The White House still plans to keep its mpox response operation intact, in hopes of further suppressing the virus’ spread and potentially eradicating it from the U.S. altogether. But the flexibilities, funding and additional resources that the administration sought to free up by declaring an emergency in August are no longer seen as critical to the effort.
“Given the low number of cases today, HHS does not expect that it needs to renew the emergency declaration,” HHS Secretary Xavier Becerra said in a statement. “But we won’t take our foot off the gas — we will continue to monitor the case trends closely and encourage all at-risk individuals to get a free vaccine.”
The U.S. has recorded nearly 30,000 cases, predominantly within the community of men who have sex with men, and 17 deaths tied to the disease. The administration initially struggled to contain the virus’ spread, prompting criticism from public health experts and activists, and spurring the White House’s decision to take more direct control of the response.
But as awareness and vaccine distribution efforts ramped up in the months since then, caseloads have fallen dramatically. Average daily new infections hovered in the teens throughout much of November, according to the Centers for Disease Control and Prevention, down from a high of more than 400 in August.

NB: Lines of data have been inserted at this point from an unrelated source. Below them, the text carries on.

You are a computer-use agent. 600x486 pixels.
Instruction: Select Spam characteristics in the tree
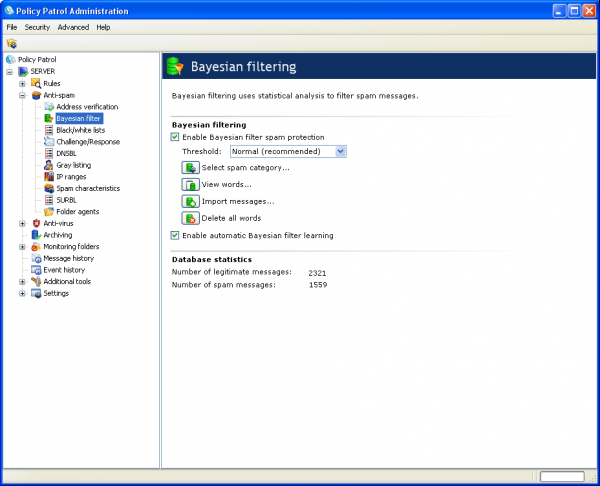(88, 188)
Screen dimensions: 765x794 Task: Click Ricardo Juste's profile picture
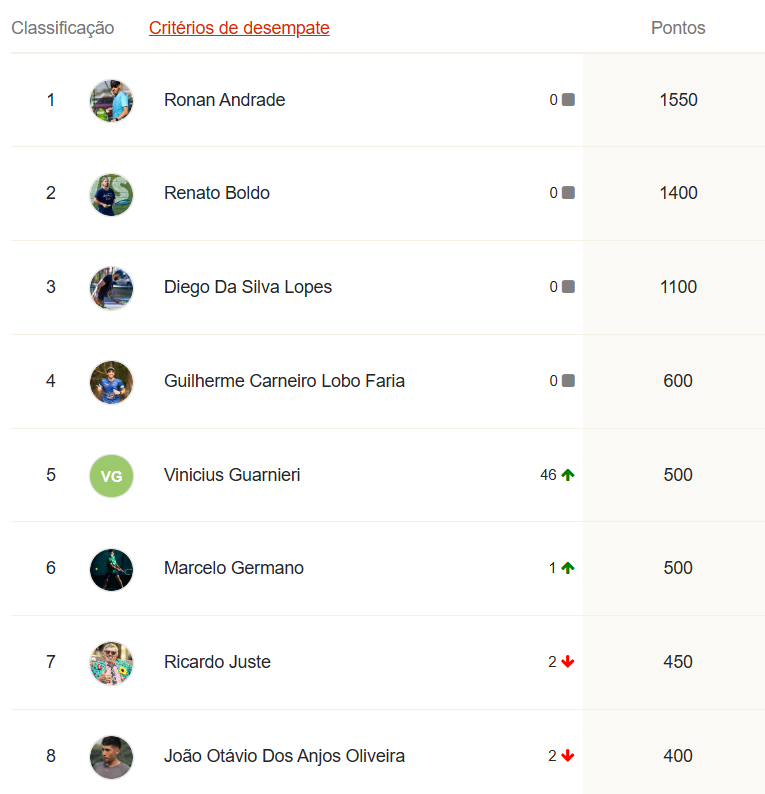pyautogui.click(x=111, y=663)
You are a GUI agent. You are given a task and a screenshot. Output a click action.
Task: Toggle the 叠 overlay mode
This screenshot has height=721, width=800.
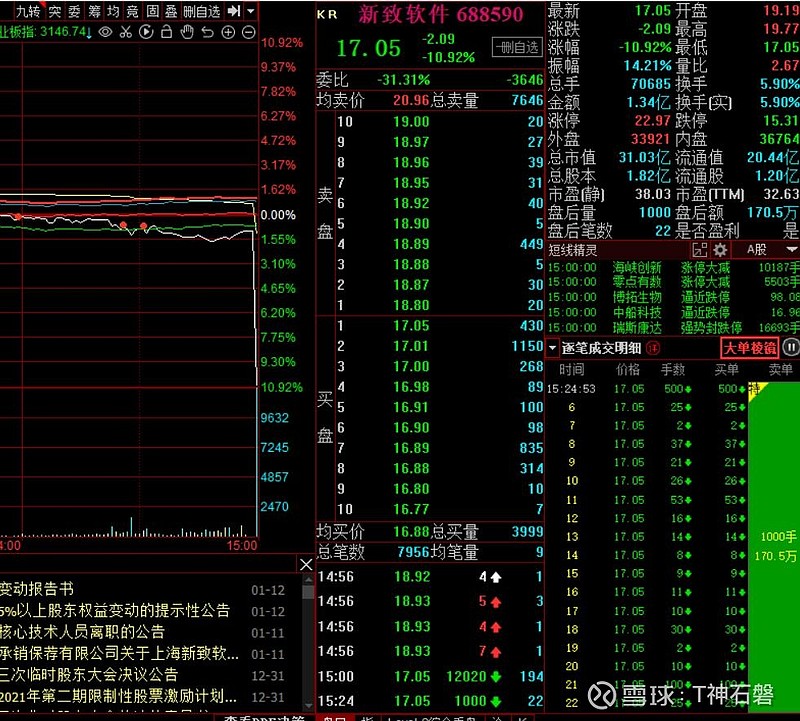point(172,12)
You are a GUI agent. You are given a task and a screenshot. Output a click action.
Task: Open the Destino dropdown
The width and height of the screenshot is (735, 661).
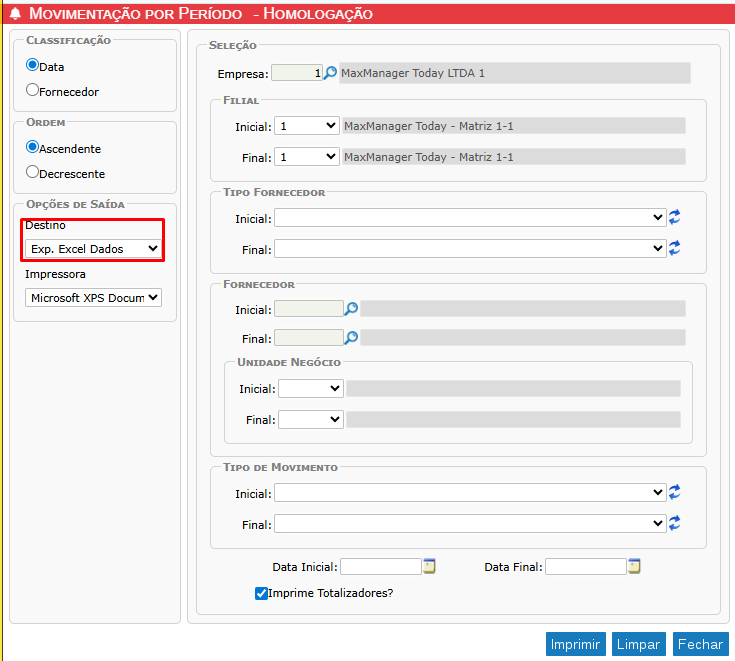[x=94, y=248]
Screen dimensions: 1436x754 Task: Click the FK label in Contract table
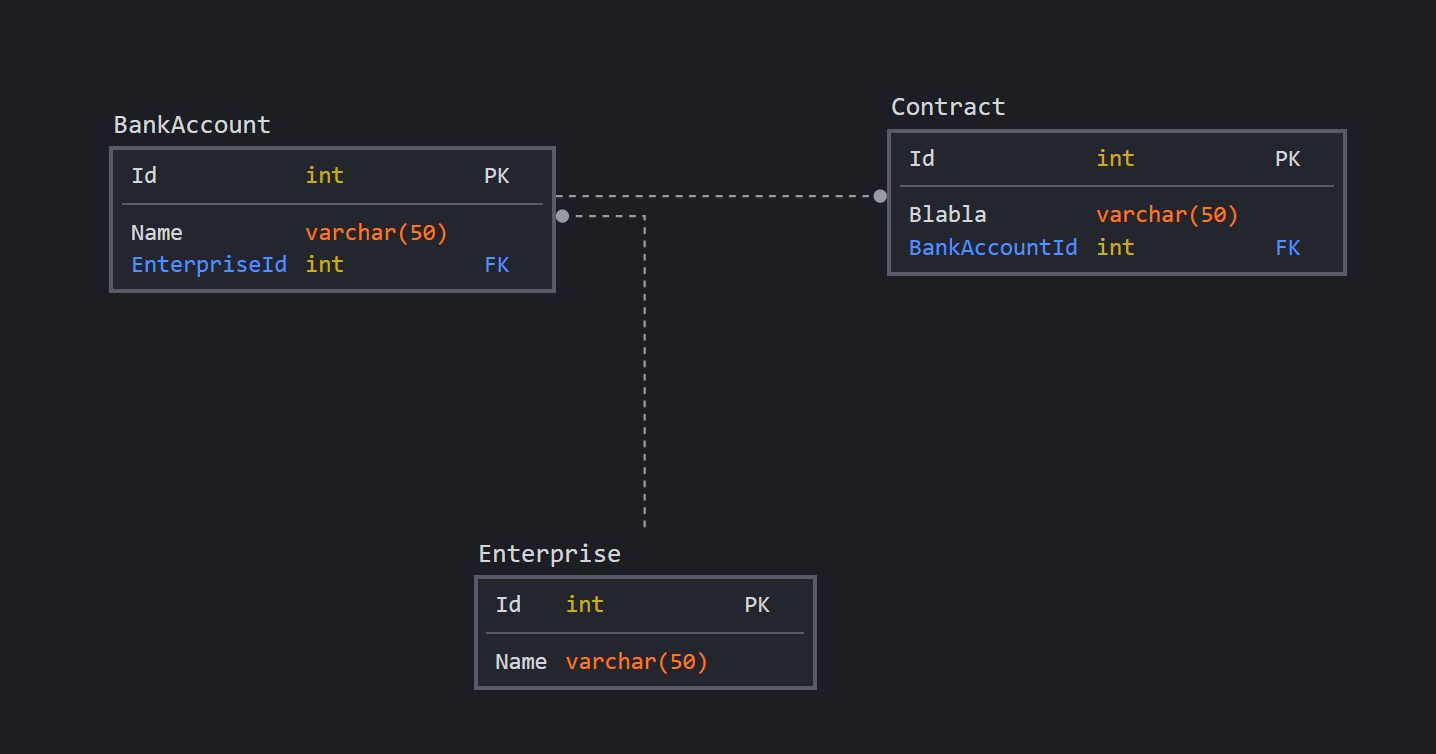(x=1287, y=247)
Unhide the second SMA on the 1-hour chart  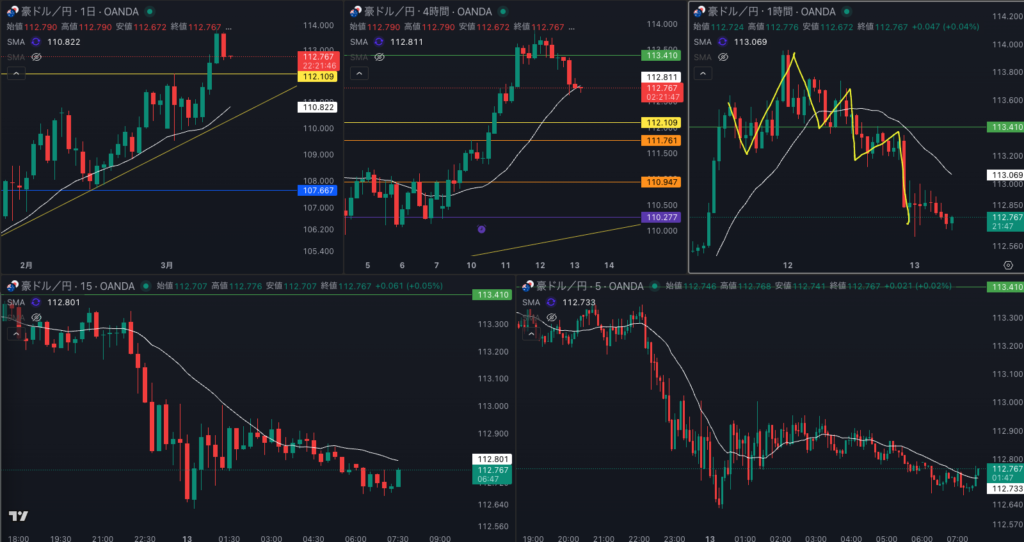tap(723, 58)
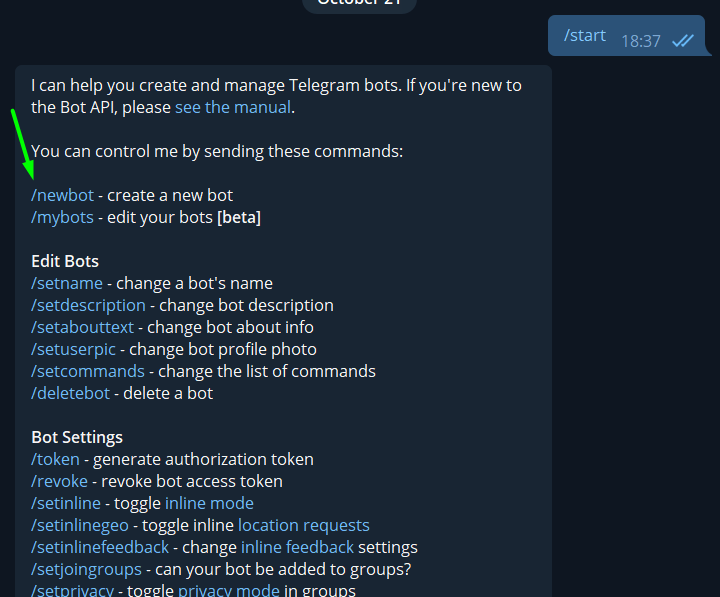Viewport: 720px width, 597px height.
Task: Click the /setinlinegeo command
Action: pos(80,526)
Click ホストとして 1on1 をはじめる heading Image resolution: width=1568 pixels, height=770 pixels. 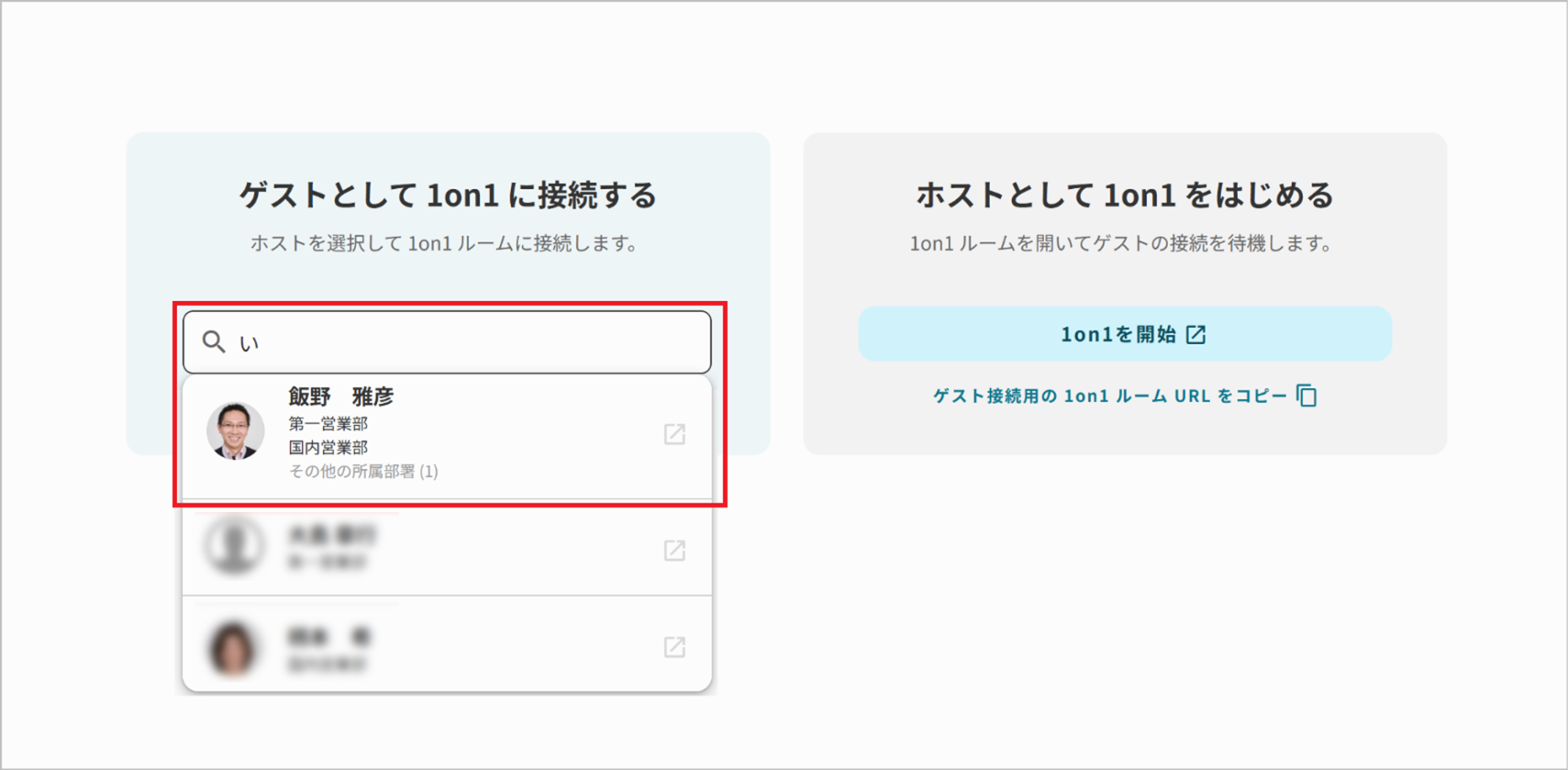(x=1125, y=195)
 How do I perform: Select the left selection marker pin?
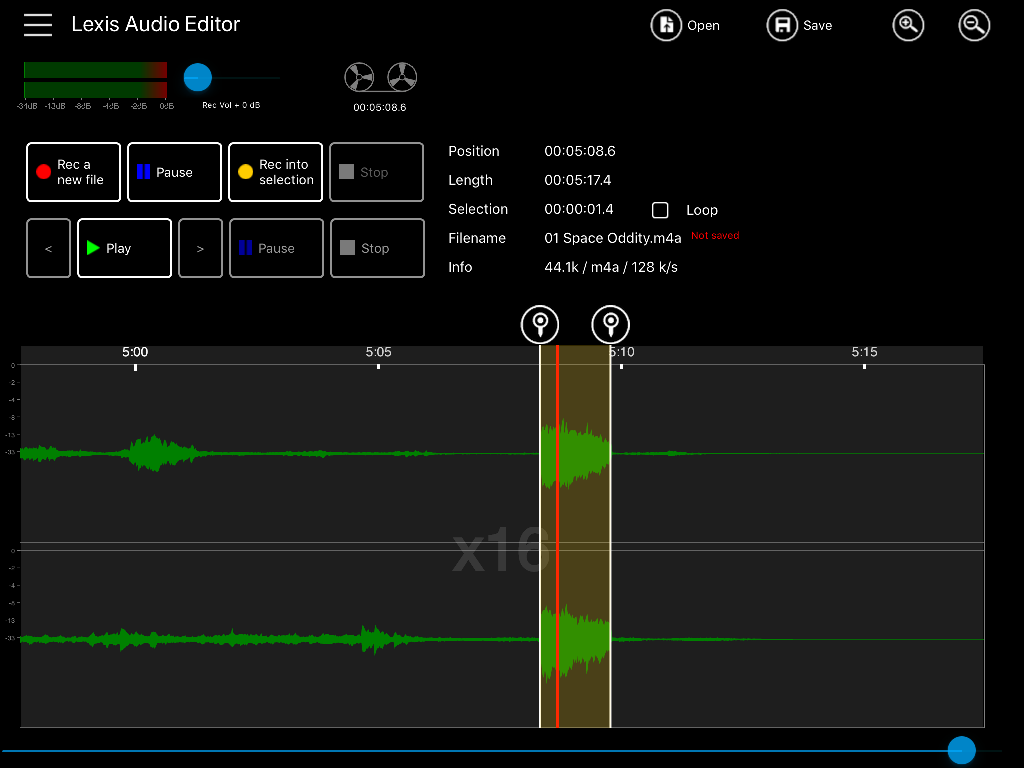pyautogui.click(x=540, y=324)
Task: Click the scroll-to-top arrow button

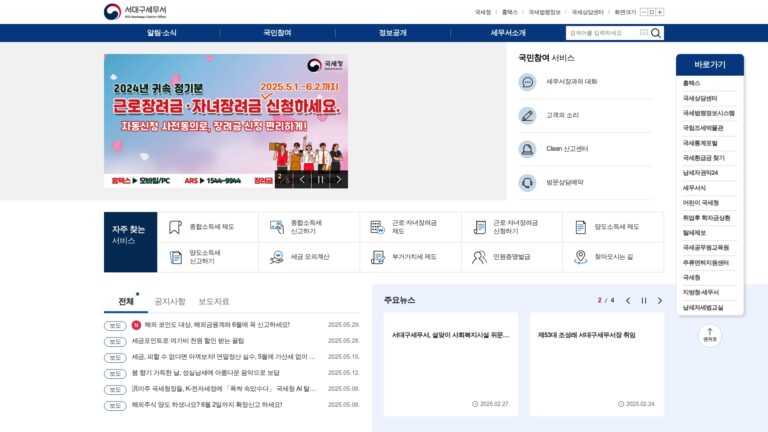Action: coord(710,336)
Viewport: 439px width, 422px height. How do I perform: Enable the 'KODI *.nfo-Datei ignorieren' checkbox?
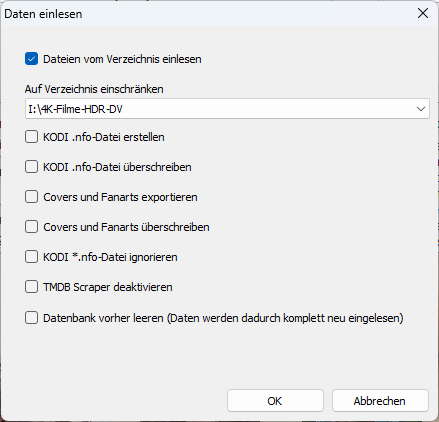pyautogui.click(x=31, y=257)
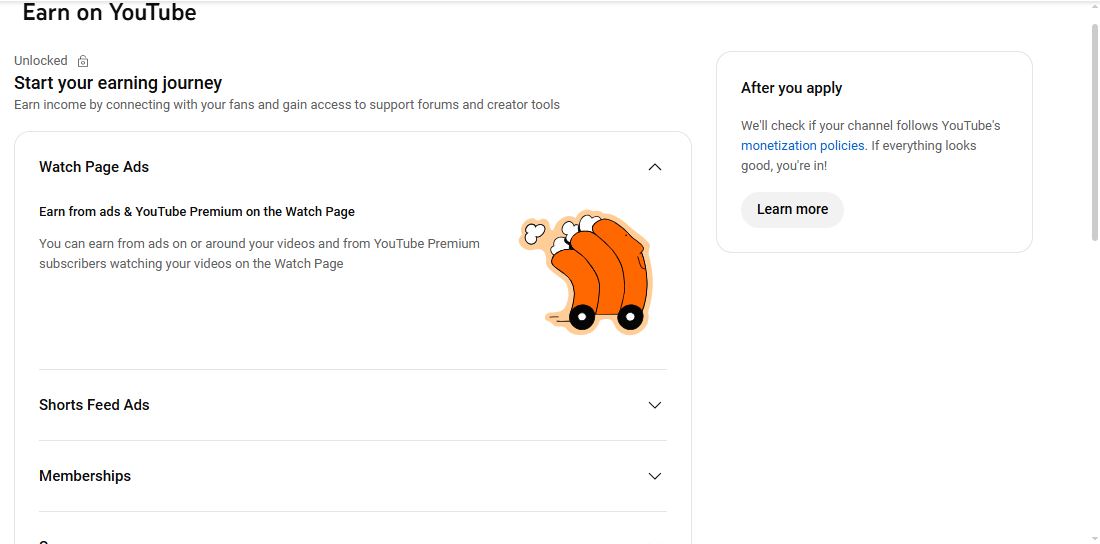
Task: Click the Earn on YouTube page heading
Action: pos(109,13)
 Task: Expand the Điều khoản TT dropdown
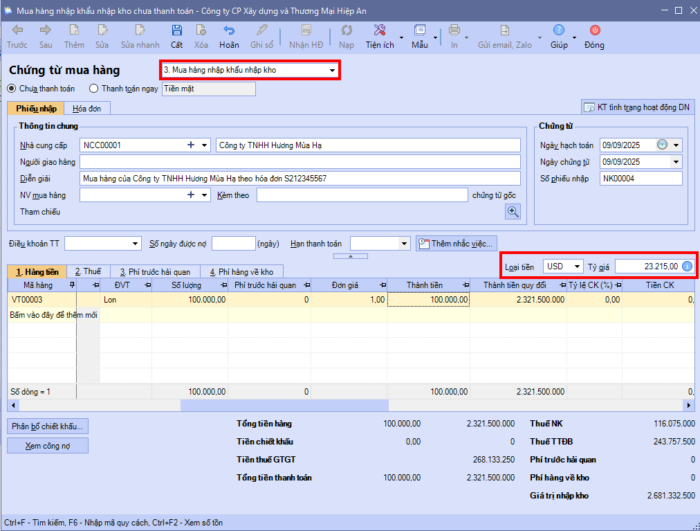click(x=135, y=243)
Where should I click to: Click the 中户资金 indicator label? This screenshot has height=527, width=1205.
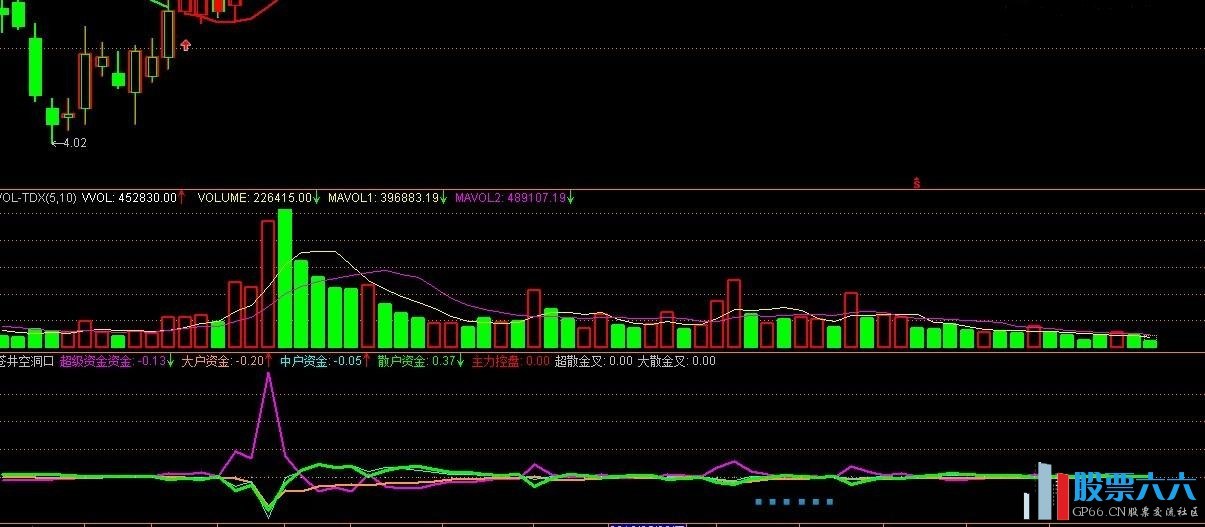point(303,361)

The drop, combined with the greater available supply of treatments for the virus compared with the early days of the outbreak, prompted Biden officials to reevaluate the need for the emergency declaration, POLITICO first reported earlier this week.
The declaration for mpox is one of a handful of ongoing public health emergencies aimed at aiding the nation’s fight against health threats, including various natural disasters, the opioid crisis and the coronavirus pandemic.
Biden officials have also discussed eventually ending the Covid emergency, though winding down that far-reaching declaration is more complex and won’t happen until next year at the earliest.